一人娘が男性のいとこ達と交わることを不安に思った両親は、私の結婚のために避難することを選んだのです。
結局14歳の時、私は10歳年上のいとこと小さな結婚式を挙げました。学校をやめ、友達も家族も失いました。とても残念でしたが、私にはこの状況を受け入れるほかなく、その後1か月も経たない間に妊娠しました。
状況が安定してきた頃、両親は実家に戻り、私は夫と二人で家に残されました。驚いたことに、夫は私を虐待し始めたのです。彼は自分との間に身籠った子どもではないと疑い、流産させようと私のお腹を何度も叩きました。
私は家族と連絡を取ろうとしましたが叶わず、夫からの暴力に耐えられなくなり、とうとう、噂を聞いたことがあった国連人口基金(UNFPA)が支援するセーフスペースに助けを求めました。
私はセーフスペースで、心理的なサポートと健康に関するサービスを受けました。そこで私はシェルターを紹介されましたが、行く気になれませんでした。その代わりに、セーフスペースは両親と連絡を取り、自宅まで安心して帰れるようケースマネージャーが付き添ってくれました。
内戦が始まって以来、これほどまでに自分の体調や境遇に配慮をしてもらったことはありませんでした。父の家に着いた途端、一気に肩の荷が降りました。セーフスペースで数週間にわたる心理的なサポートを受けた結果、私の体調は大きく改善し、生まれてくる子どものことが楽しみで頭がいっぱいになりました。
セーフスペースでは職業訓練プログラムも用意されています。私は3か月間裁縫を学んで生計を立てられるようになった上、最終的には他の女性を教える立場になりました。
私はこの国が人々の権利を守り、人間らしい生活を営めるようサポートできるとは期待していませんでした。
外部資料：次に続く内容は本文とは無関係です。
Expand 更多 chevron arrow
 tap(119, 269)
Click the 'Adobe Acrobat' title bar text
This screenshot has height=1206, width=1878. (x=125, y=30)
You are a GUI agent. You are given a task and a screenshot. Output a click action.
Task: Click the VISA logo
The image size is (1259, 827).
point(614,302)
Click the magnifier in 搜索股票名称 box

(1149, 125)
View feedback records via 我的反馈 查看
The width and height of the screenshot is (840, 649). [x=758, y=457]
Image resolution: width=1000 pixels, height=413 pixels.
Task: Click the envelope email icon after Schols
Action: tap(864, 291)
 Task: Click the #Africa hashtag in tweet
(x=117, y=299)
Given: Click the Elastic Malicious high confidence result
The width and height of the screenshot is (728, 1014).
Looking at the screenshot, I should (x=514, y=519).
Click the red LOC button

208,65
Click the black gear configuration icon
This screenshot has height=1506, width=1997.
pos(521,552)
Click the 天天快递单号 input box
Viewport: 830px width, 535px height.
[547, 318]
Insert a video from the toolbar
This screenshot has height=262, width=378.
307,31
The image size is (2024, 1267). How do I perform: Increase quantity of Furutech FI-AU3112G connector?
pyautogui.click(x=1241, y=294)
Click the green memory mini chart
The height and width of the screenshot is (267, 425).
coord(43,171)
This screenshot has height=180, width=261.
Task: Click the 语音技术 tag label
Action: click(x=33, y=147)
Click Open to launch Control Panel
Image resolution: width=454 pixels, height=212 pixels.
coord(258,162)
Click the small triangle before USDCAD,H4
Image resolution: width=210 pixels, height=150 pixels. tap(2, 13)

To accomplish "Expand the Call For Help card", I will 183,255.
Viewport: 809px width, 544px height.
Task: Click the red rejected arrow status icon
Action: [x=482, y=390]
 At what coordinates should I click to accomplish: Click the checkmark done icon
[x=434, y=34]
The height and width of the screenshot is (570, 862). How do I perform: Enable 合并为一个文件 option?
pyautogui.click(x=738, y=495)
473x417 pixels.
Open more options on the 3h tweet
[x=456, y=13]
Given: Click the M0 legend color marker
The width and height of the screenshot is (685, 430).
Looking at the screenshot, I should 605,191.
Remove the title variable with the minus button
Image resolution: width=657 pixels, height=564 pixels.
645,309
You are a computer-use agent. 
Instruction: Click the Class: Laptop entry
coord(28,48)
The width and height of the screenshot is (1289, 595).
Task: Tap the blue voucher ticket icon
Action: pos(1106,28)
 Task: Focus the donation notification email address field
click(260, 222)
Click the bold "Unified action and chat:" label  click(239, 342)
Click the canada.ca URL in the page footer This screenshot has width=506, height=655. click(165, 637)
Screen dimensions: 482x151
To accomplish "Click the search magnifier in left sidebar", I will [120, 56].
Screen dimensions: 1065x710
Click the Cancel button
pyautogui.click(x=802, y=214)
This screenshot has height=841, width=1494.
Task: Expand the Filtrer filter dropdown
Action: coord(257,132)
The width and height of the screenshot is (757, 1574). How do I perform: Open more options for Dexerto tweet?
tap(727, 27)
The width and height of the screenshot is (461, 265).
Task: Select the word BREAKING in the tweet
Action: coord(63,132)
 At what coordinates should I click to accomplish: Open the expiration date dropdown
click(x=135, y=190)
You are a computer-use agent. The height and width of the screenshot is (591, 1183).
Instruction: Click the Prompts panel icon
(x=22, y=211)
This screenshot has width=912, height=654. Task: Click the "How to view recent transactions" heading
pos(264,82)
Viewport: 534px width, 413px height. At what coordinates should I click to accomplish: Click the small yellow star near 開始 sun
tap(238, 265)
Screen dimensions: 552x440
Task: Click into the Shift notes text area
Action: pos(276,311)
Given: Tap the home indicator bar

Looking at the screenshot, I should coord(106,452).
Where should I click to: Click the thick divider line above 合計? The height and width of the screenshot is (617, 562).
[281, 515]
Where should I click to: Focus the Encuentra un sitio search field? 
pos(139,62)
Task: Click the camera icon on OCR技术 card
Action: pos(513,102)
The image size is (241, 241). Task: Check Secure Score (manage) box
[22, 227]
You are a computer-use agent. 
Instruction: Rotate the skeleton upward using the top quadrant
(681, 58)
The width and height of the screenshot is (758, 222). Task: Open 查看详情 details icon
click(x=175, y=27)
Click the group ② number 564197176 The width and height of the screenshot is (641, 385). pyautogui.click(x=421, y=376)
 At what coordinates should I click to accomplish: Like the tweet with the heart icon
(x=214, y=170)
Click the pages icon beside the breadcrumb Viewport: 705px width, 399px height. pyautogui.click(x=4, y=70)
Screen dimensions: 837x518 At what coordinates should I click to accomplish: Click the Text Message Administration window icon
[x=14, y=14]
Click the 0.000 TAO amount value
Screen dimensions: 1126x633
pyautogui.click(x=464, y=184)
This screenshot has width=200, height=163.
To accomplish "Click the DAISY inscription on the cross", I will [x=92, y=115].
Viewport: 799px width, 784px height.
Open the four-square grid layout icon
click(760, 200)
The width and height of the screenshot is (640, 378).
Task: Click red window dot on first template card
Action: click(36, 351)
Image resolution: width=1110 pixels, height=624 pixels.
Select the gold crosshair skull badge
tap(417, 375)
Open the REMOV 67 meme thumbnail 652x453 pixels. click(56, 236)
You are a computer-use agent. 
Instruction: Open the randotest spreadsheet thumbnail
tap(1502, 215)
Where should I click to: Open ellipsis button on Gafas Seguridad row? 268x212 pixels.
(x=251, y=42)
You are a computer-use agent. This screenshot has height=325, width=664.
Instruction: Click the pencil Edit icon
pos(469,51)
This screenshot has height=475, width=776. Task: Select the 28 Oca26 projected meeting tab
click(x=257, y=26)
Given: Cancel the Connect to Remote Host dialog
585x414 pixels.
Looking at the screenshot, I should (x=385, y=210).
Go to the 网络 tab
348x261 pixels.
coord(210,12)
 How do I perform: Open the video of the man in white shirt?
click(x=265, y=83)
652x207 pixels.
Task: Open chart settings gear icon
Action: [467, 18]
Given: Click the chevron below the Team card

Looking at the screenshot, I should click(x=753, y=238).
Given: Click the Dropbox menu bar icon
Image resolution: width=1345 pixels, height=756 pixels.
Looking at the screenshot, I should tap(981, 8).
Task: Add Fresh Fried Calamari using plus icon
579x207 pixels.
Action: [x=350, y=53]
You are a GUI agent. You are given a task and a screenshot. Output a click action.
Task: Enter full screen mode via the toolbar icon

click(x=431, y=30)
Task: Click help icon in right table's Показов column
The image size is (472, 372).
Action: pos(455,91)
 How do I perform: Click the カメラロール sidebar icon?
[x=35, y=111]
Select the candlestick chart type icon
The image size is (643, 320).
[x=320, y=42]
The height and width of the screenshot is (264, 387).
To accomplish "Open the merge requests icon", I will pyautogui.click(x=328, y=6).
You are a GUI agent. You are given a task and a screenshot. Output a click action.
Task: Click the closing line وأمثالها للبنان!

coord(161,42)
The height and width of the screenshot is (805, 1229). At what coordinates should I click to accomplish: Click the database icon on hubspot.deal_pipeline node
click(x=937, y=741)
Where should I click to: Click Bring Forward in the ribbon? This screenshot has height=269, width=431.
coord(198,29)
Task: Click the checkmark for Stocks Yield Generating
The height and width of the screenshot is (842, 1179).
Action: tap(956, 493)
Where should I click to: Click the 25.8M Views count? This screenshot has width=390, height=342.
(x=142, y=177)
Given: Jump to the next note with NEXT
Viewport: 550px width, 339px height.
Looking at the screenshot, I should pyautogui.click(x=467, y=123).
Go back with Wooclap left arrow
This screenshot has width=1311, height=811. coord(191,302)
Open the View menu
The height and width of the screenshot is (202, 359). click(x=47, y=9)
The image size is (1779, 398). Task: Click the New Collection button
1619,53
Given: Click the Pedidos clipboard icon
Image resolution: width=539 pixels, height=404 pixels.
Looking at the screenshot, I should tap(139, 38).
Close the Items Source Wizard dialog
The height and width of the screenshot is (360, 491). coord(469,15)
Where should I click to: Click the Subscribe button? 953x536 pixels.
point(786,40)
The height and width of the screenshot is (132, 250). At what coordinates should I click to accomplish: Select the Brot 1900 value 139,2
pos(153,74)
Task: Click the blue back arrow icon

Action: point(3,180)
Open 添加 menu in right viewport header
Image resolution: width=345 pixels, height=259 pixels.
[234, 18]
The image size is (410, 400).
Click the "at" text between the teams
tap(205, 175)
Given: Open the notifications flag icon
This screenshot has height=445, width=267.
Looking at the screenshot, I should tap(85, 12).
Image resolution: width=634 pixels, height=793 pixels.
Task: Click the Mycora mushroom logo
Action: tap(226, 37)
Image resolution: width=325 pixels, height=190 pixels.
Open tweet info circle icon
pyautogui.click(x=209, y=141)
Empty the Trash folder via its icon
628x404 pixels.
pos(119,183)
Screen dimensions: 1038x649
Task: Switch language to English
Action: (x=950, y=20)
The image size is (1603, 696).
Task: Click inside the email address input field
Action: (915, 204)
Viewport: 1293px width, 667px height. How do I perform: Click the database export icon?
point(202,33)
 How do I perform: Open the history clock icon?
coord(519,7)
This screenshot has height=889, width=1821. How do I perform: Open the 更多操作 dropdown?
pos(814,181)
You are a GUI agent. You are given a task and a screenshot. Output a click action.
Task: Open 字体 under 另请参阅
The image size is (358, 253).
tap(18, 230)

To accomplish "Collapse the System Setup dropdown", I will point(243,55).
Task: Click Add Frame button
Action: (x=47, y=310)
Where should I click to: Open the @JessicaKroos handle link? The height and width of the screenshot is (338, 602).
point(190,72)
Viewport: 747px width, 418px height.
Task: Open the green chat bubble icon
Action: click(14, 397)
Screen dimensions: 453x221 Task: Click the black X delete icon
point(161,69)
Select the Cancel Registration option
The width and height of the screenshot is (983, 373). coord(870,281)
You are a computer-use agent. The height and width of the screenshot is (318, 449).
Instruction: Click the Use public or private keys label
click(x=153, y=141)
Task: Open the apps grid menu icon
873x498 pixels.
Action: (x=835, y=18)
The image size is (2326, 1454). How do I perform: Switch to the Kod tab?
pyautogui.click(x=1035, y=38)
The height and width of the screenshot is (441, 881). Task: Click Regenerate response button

しかし、私に寄り添ってくれた人たちの支援のおかげで、その考え方は変わりました。
イブティサムさんは妊娠7か月目に合併症を起こし、UNFPAが支援する病院で緊急帝王切開により男の子を出産しました。セーフスペースが派遣する弁護士の支援を受け、イブティサムさんは離婚することができ、毎月の養育費が認められました。父が教師の職を失った時、彼女は他の兄弟を含め、家族の中で唯一収入を得ている者として家計を支えるようになりました。
2011年の世界保健機関(WHO)の多国間調査によると、妊婦の1~28%がパートナーからの身体的暴力を経験しており、大多数の国で4~12%の割合を占めています。
*プライバシー保護のため、名前を変更しています。
本文は当該記事を、駐日事務所にて翻訳・編集したものです。